Whole-genome Sanger sequencing was used to identify HPV18 variant diversity in the population. In addition conservation of HPV18 infections over time and the occurrence of HPV18 type-specific (TS) reinfection events were assessed. SNPs occurring in clearing infections and persistent infections were compared to identify possible differences between groups.

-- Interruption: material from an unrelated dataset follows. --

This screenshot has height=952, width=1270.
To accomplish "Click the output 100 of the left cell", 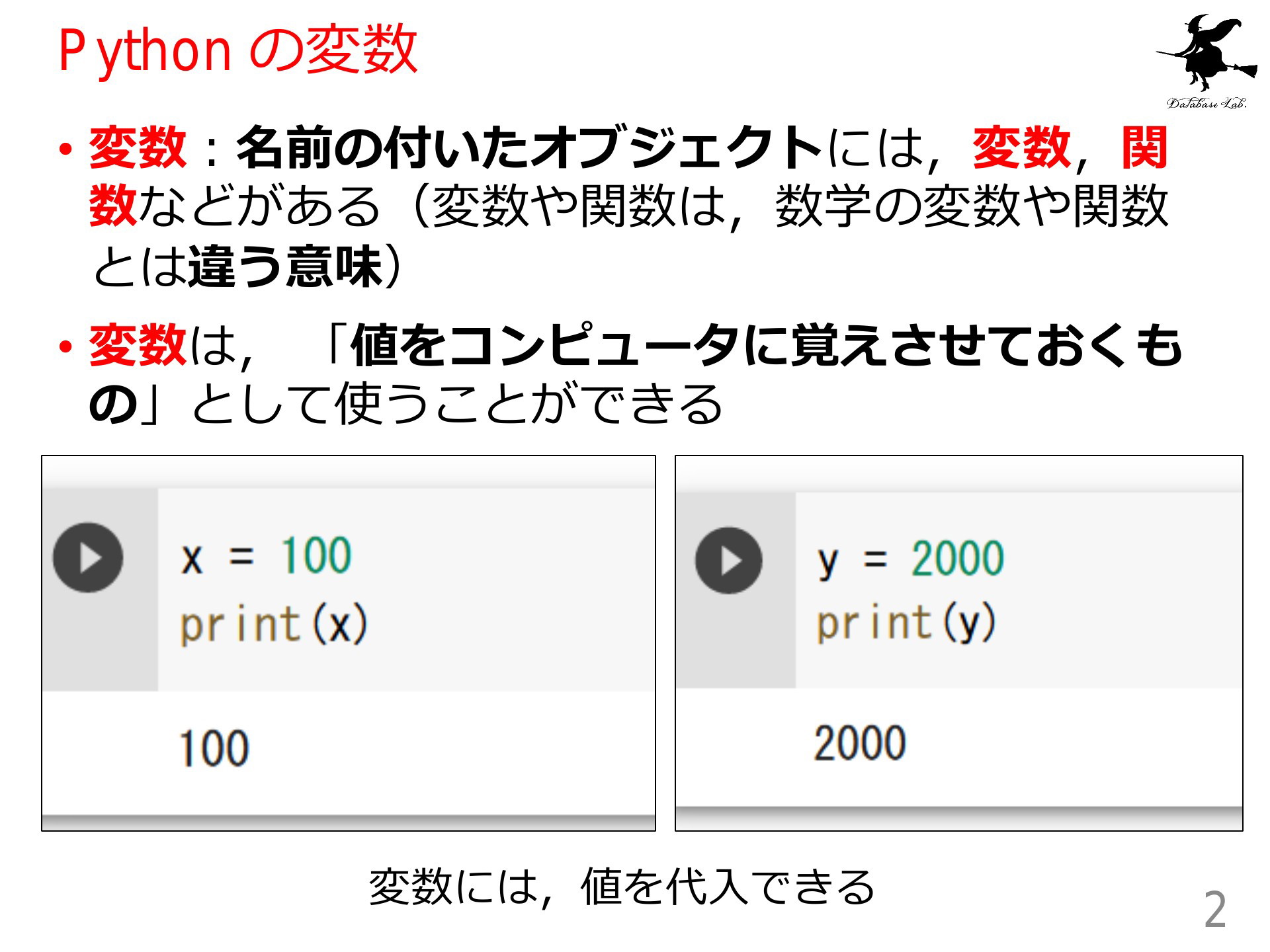I will click(214, 748).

Vaginal self-samples were collected annually in up to four rounds from women (16-29y) participating in the Chlamydia trachomatis Screening Implementation program in the Netherlands. HPV-DNA detection and genotyping was performed using the SPF10-DEIA-LiPA25 system. Persisting and clearing HPV16 infections were selected and subjected to Sanger WGS. Persisting infections were defined as HPV18 positive by genotyping at two subsequent sampling moments. Clearing infections were defined as HPV18 positive initially, with at least one HPV18 negative follow-up sample.
Complete genome sequences were obtained from 51 study participants having 24 persistent and 27 clearing infections, resulting in a total of 52 unique HPV18 variants (including one HPV18 reinfection event). Persistent infections were completely conserved through time, with up to three years between the initial sample and the last follow-up sample. One reinfection event was identified, initially considered a persisting HPV18 infection, with unique HPV18 variants at both sampling moments. The identified variants predominantly clustered with sublineages A3 (31 variants) and A1 (11 variants). Other sublineages identified in this cohort are A4 (2 variants), A5 (1 variant), B1 (5 variants) and B2 (1 variant). Although the dataset size is limited, SNP comparison did not identify strongly acting nucleotide differences resulting in infections clearing or persisting.
A remarkably high HPV18 variant diversity was found in a Dutch cohort from sequencing 51 HPV18 infections . Lineages A1 and A3 are predominantly present in the Netherlands. Persistent infections are completely conserved through time with up to three years follow-up. One HPV18 variant reinfection event was identified, initially considered a persistent HPV18 infection by conventional genotyping.